Cyrus loves the Reggie. He wonders how humans survived before it's invention. He's making Reggies for dinner.
Thing is, Pine State doesn't have a cookbook. So what Cy is actually making is a series of different dishes which will be combined into the Reggie. The bacon is done frying and the chicken is sizzling, the biscuits are on pause for now while Cy prepares the fruit salad side dish. The sizzzzzzle and pop of the chicken, the slliiidddde snap of my brother's knife cutting through one huge apple. The smell of the bacon, the taste of a "borrowed" chunk of apple.
It's like summer time in Portland and I suppose it is, after all, school gets out on Tuesday. There's something odd though about the smell of the frying sausage (for the gravy) it almost makes it more summer-like.

I'm getting the feeling that our cooking is coming to a close. The fruit salad is being mixed with it's dressing and I can't hear any more sizzling/popping noises from the stove. The timer is going off on the biscuits and the sausage gravy is done. The only thing left is the stacking. The penultimate step in the creation of these Dagwood style sandwiches.
That are quite good. The Reggies where immensely salty and the fruit salad was sweet and wet, the perfect thing for outdoor dining in the summer. The sun is still high in the sky and I have the feeling that when I'm done writing I'll go back outside. Today's food was good and today was good too. After a long rainy Spring, today was the first day of summer.

Sunday, June 6, 2010

Laughter Is Brightest Where Food Is Best




Does anyone know how to grill in a torrential downpour? If so you might want to share some tips. See, here we are in June. Normally we don't have to deal with rain in June. So, mom suggested that we grill a leg of lamb. A few months ago we had got a whole leg of lamb and since we would have ten mouths to help us eat it today mom suggested (demanded would be more accurate) that I grill it. And then an uncontrollable factor gave us a whack on the head.
Being a morning person I got up at seven-thirty. I woke up laying on my side staring out my bedroom window. After a couple of moments I had the normal order of thought returned to my head. Mmmmm. Sunday. I'm cooking. (Yawn). Oh! I'm grilling! Hmm. It's cloudy. @$##.
That's when I became consciously awake.
I've spent the whole morning with half of my brain sorting out the grill problem and the other half doing whatever was being done.
Ultimately though you just have to face the problem head on. Even after two rain-soaked hours at Oaks Park, our neighborhood's amusement park.
I have no idea what I should be doing. I missed the first hour of cooking and now I feel lost. Oh well.
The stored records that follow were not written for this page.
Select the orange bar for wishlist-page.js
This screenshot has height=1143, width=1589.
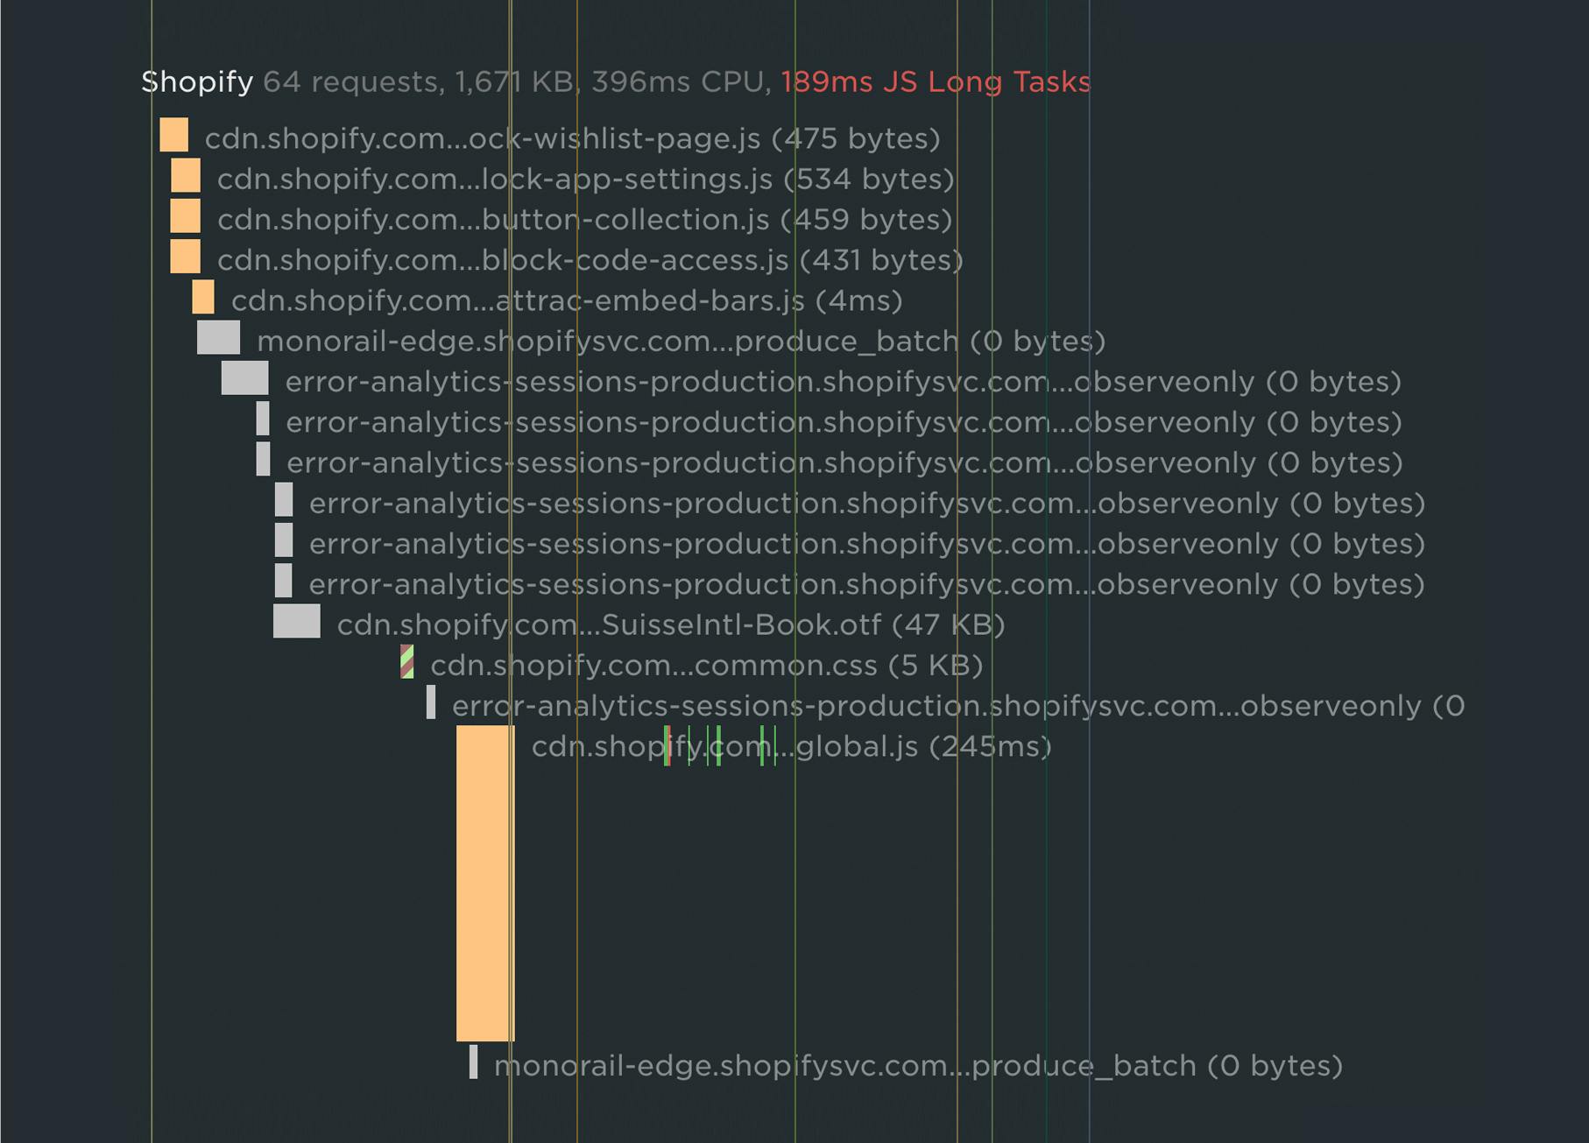point(173,136)
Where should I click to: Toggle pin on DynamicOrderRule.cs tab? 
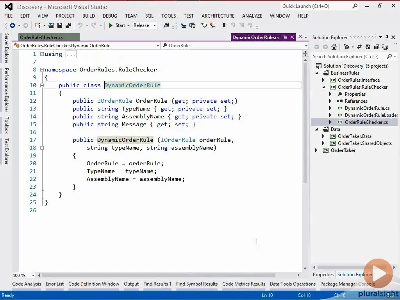(x=285, y=37)
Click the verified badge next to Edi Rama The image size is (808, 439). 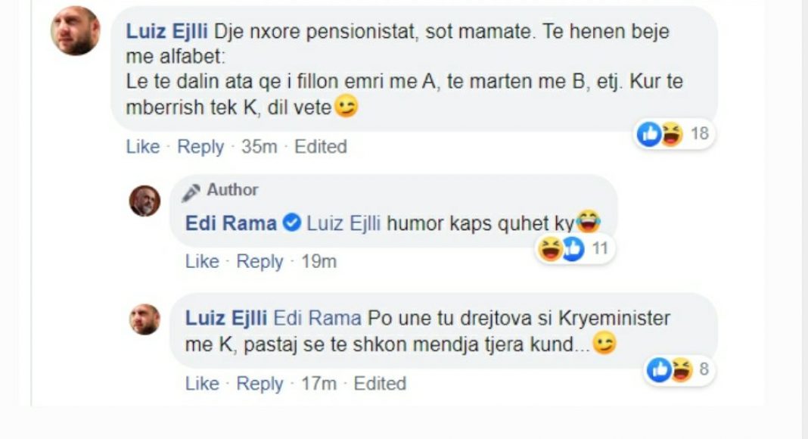point(291,223)
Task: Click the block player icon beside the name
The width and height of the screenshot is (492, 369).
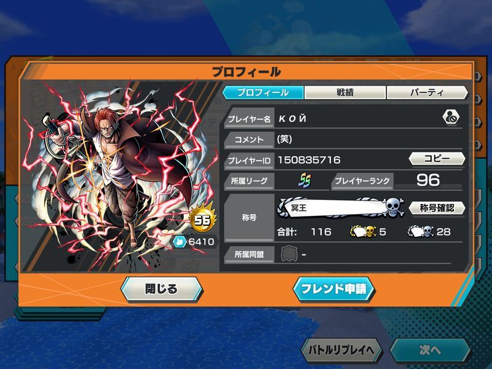Action: pos(451,117)
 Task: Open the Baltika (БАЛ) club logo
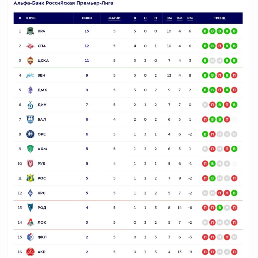pyautogui.click(x=30, y=120)
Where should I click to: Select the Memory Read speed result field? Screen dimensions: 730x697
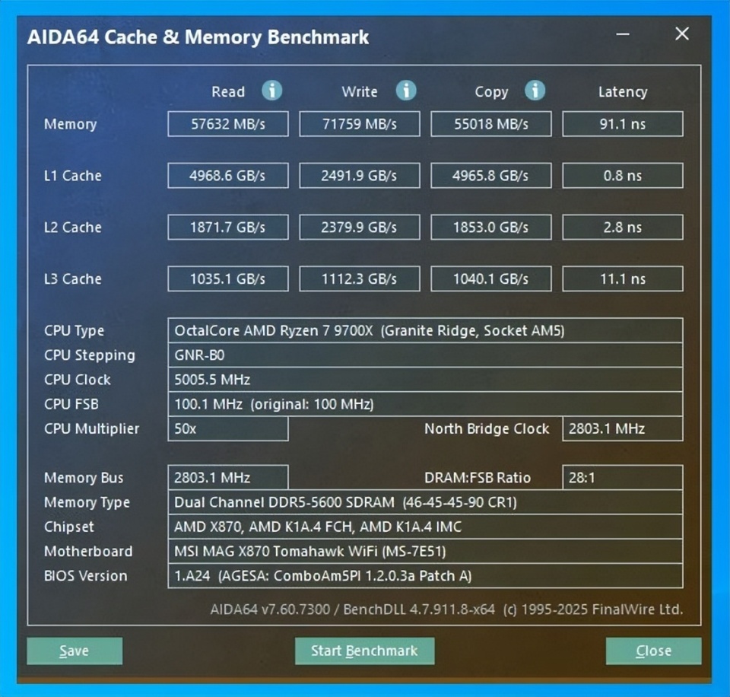click(227, 123)
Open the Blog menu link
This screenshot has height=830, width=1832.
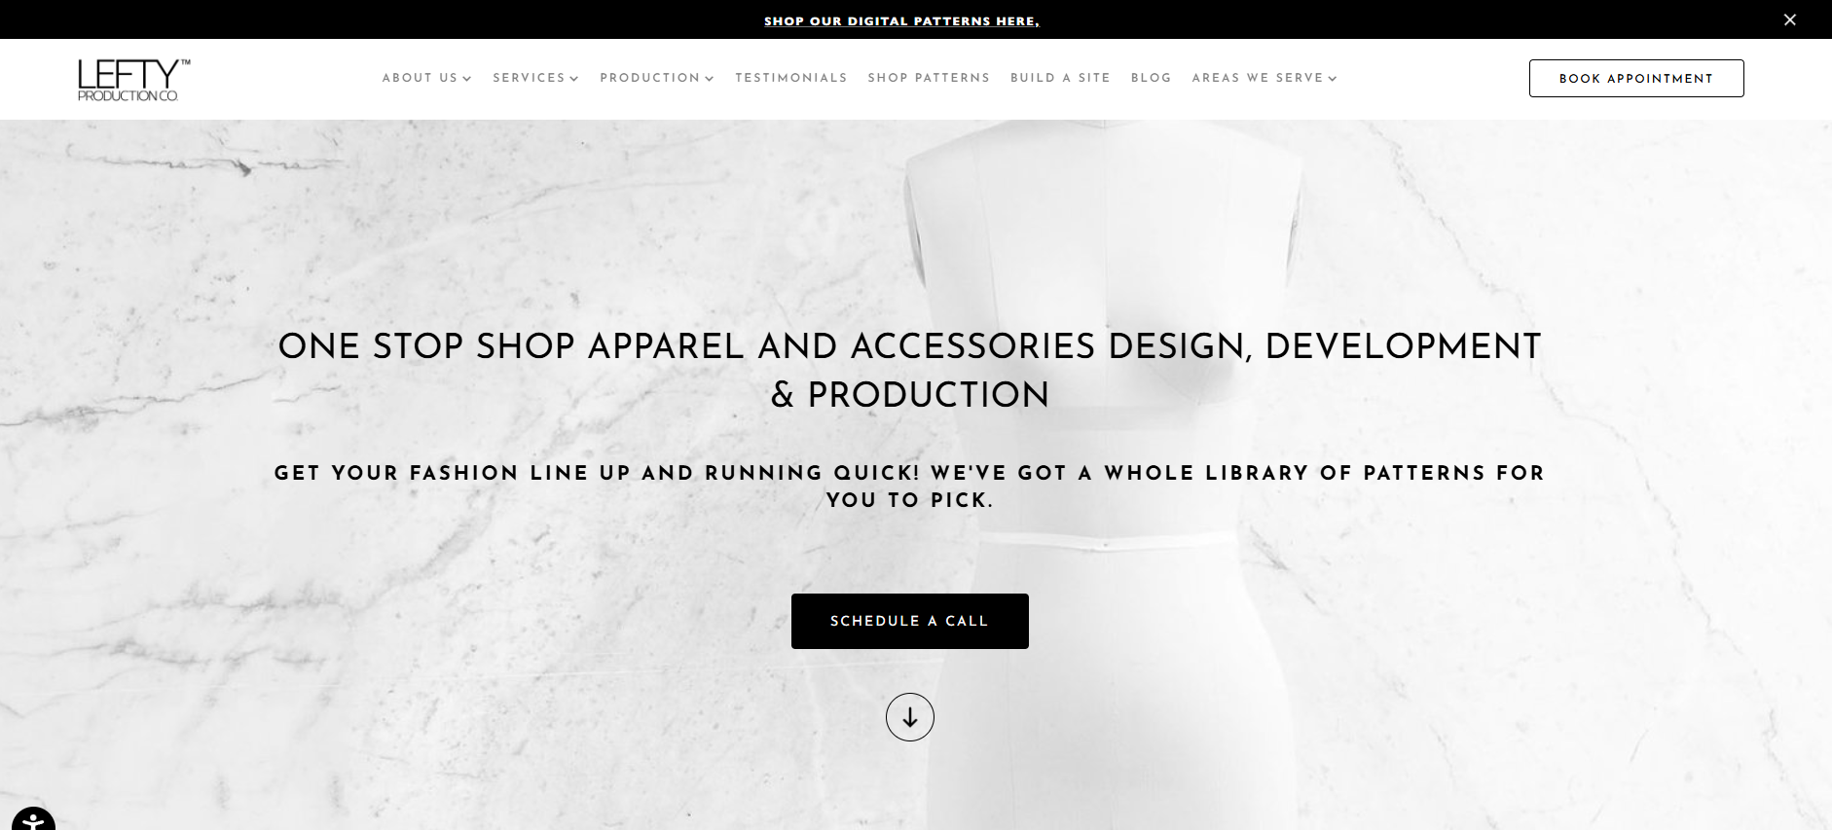coord(1151,78)
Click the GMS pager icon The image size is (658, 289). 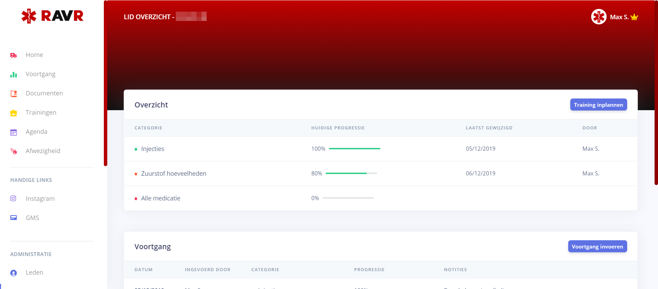pyautogui.click(x=13, y=218)
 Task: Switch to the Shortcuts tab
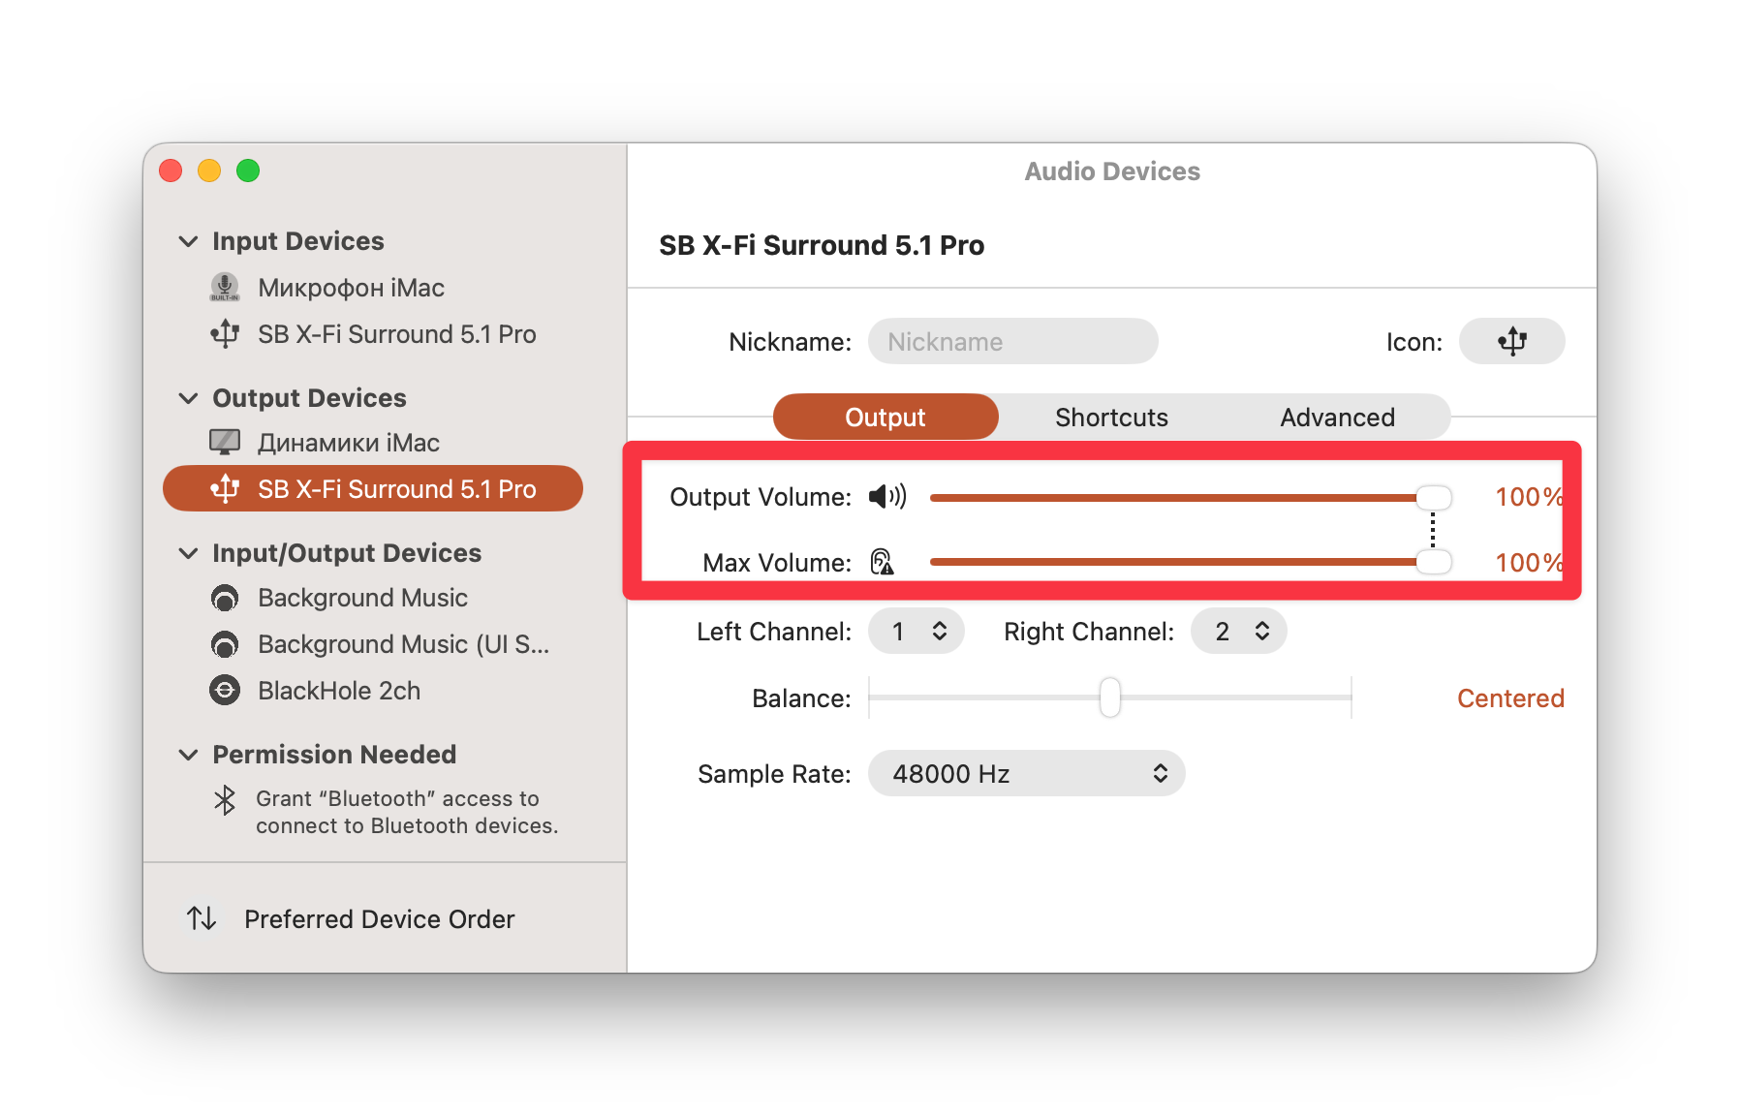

One of the things I don't like about the days when I cook is that I never have time to write. Now I have time though. I've made a salad and prepared the garlic bread. I've glazed the peaches and watched the leg o' lamb come off the grill (this is the least involved I've ever been in a main course. All I did was stick a thermometer in twice!)
All our guests have arrived bringing us three additional dogs. I have a real good feeling about tonight.
The table has been set but there is something missing. Sure the people aren't there but there's a great big empty spot on the table. It's the lamb! That's what's missing! How long does it take to carve a simple leg of lamb dad!? Ten years?
The ten years have passed and we have eaten.
It was really good eatin' too. The lamb was beautiful and smoky with tart undertones. The salad was dominated by the dressing which was tart yet sweet like a preserve. The garlic bread was perfect and the peaches were tart, not sweet, and I didn't like them but everyone else did so they must actually be pretty good. This was a feast in every sense of the word. I can hear laughter ringing from the dining room. Laughter is brightest where food is best.